About this task – For the listing below, output exactly the lines from the line with "You are a computer-use agent." up to and including the line with "Instruction: Unpin the", and no other lines.

Data records –
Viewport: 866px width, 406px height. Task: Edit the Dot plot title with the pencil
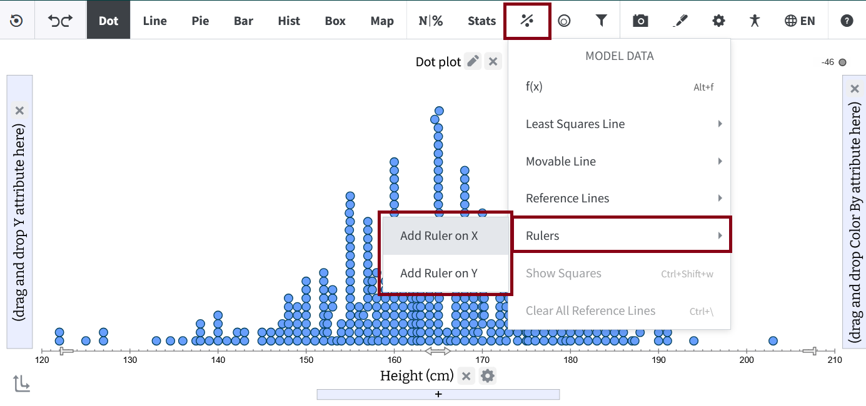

* * *

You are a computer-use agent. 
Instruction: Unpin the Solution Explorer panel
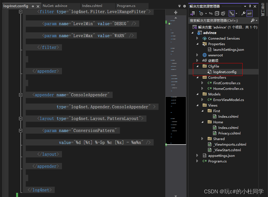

--

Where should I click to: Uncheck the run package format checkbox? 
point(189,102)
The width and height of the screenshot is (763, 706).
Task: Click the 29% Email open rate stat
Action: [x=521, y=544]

Your solution –
You are a computer-use agent. 
Instruction: Unpin the Solution Explorer panel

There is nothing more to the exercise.